Seit über 30 Jahren widmet sich Familie Dorer aus Dölsach mit Hingabe der Kunst des Schnapsbrennens. Was als Leidenschaft von Gottfried Dorer begann, haben sein Sohn Georg und dessen Frau Marlies zu einem besonderen Handwerk weiterentwickelt. Statt auf Masse setzen sie auf Klasse: Rund 70 Sorten Edelbrand entstehen in der kleinen Brennerei in Dölsach – aus Obstsorten, die teilweise schon fast in Vergessenheit geraten sind.

„Mein Vater begann vor über 30 Jahren unter Verwendung einer kleinen 2,5-Liter-Anlage mit dem Schnapsbrennen. Abseits der in Osttirol gängigen Sorten Apfel, Birne und Zwetschke stellte er auch Brände aus Hagebutten, Berberitzen oder Kräutern her. Das hat mich als Jugendlicher fasziniert, und so habe ich schon als 15-Jähriger beim Brennen mitgeholfen“, blickt Georg zurück.

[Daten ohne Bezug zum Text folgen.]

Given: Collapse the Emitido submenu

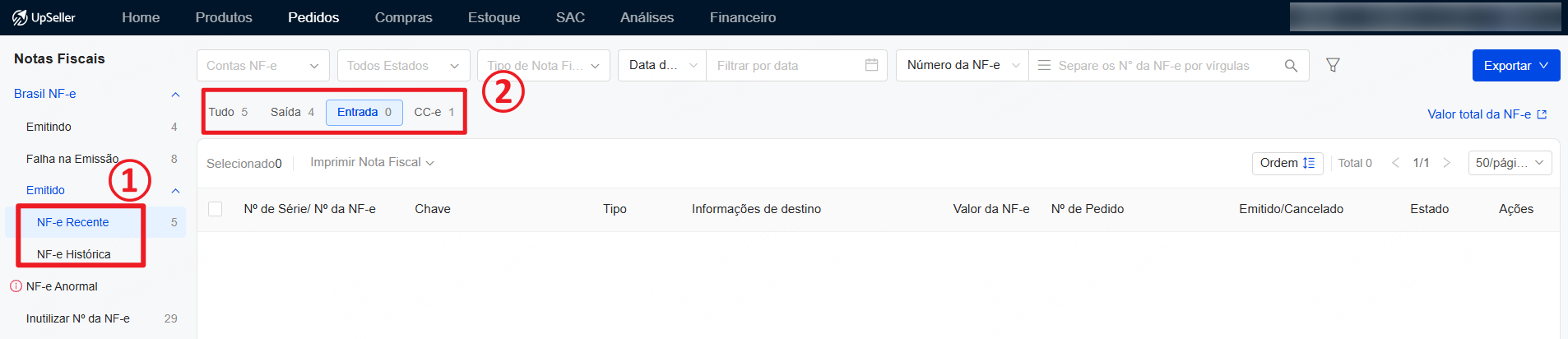Looking at the screenshot, I should pos(175,191).
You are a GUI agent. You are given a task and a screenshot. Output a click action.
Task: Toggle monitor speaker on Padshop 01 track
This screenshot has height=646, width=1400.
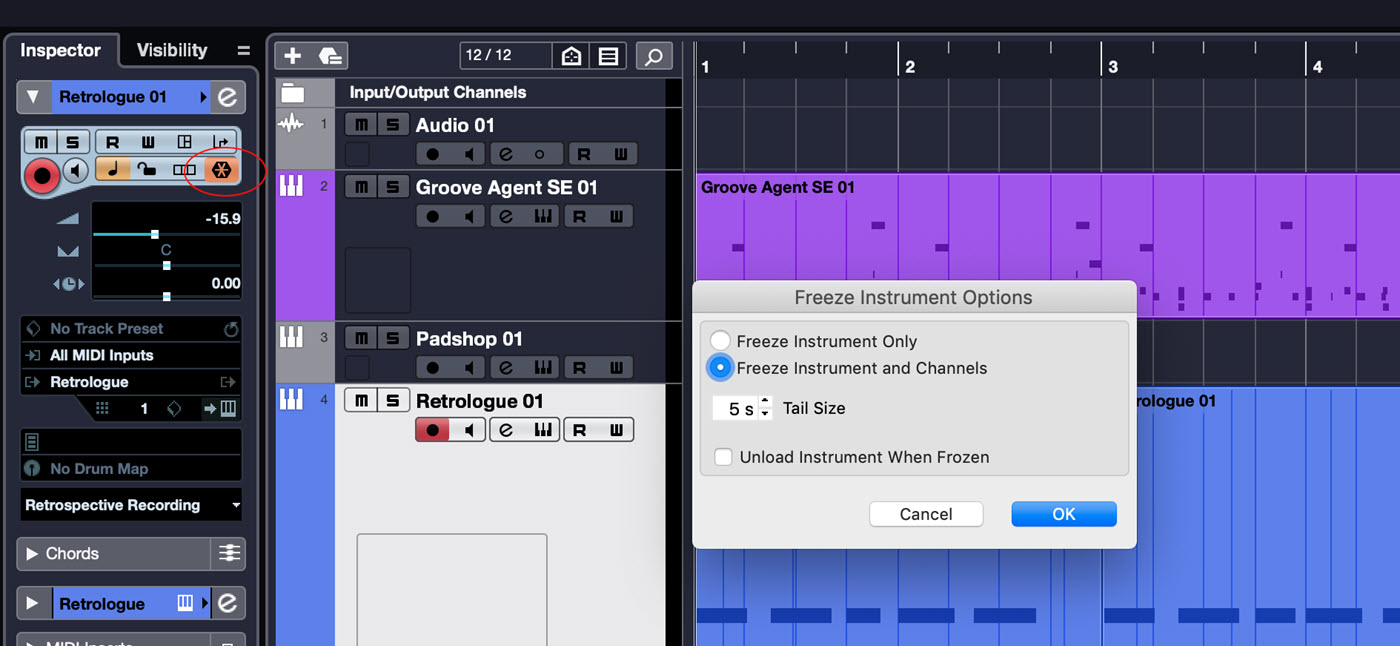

Zunächst übernahmen Gottfried und Georg Dorer das Obst eines Bekannten und verarbeiteten dieses auf dessen Anlage zu Schnaps. Vor etwa 20 Jahren richteten sich dann Georg und Marlies im Keller ihres Hauses eine eigene kleine Schnapsbrennerei ein. Später kam auch ein Verkostungs- und Verkaufsraum hinzu, in dem heute Gruppen in gemütlicher Atmosphäre den „Dorer Schnaps” genießen können.

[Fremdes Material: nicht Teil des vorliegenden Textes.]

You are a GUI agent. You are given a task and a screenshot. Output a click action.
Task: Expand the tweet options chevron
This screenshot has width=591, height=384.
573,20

Da Familie Dorer keine eigenen Obstbäume besitzt, sammeln Georg und Marlies die Früchte für ihre Brände in verschiedenen Obstgärten in ganz Osttirol und in Teilen Kärntens. „Das Aroma vollreifer Früchte ins Glas zu bringen, ist unser Ziel. So sind wir im Herbst täglich unterwegs, um Obst aufzuklauben – von der Gegend um Klagenfurt bis nach Matrei“, erzählt Georg.

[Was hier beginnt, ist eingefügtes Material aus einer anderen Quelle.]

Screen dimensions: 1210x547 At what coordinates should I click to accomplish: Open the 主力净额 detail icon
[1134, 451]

Der Weg zum perfekten Edelbrand ist anspruchsvoll: Von der Ernte über das Einmaischen bis hin zum zweifachen Brennvorgang steckt hinter jedem Tropfen eine Mischung aus handwerklichem Können, Geduld und Hingabe. „Wir brennen jeden Schnaps zwei Mal. Der Vorteil liegt darin, dass durch das langsame Brennen bei niedriger Temperatur weniger von den natürlichen Aromen verloren geht. Somit verbleibt mehr von der Frische und dem Geschmack des Obstes im Schnaps.“

Dorer Schnäpse sind nicht nur handwerklich perfekt – sie wecken auch Emotionen. „Eine Frau aus Tschechien erinnerte sich beim Verkosten unseres Goldpflaume-Brandes an ihre Kindheit zurück, als sie mit ihrer Oma Schnaps dieser Sorte gebrannt hatte – und war zu Tränen gerührt“, freut sich Marlies über schöne Begegnungen mit Kundinnen und Kunden. Alte Sorten von Apfel und Birne, Zwetschken, Schledorn, Kornelkirsche, Schafgarbe oder Meisterwurz – das sind nur einige Beispiele der rund 70 Schnapssorten, die in der Brennerei in Dölsach hergestellt werden.

Georg und Marlies entwickeln auch immer wieder neue Kreationen – etwa mit Hopfen, Knoblauch oder Hanf. Rund 25 Tonnen Obst haben sie 2024 von August bis Oktober in verschiedensten Gärten in Osttirol und Kärnten eingesammelt. „Viele Haushalte können oder wollen ihr Obst heute nicht mehr selbst verwerten. Für uns sind diese Früchte eine wertvolle Ressource für unsere Brände – und so leisten wir zugleich auch einen Beitrag zur Nachhaltigkeit“, betonen Marlies und Georg, die beide die Ausbildung zum Edelbrandsommelier absolviert haben.

Als einzige Schnapsbrennerei ist „Dorer Schnaps“ Mitglied von Qualitätshandwerk Tirol. „Der Genuss eines Schnapses ist weit mehr als nur ein Geschmackserlebnis. Es geht darum, den natürlichen Kreislauf vom Wachsen über die Blüte und Reife bis hin zur Ernte und Verarbeitung in einem einzigen Moment zu vereinen. Die Wertschätzung gegenüber der Natur und das Bewahren ihrer Vielfalt sind uns dabei besondere Anliegen. Gleichzeitig wollen wir in unserer kleinen Schnapsbrennerei dafür sorgen, dass altes Wissen und traditionsreiches Handwerk nicht in Vergessenheit geraten“, erläutern die beiden leidenschaftlichen Schnapsbrenner abschließend ihre Philosophie.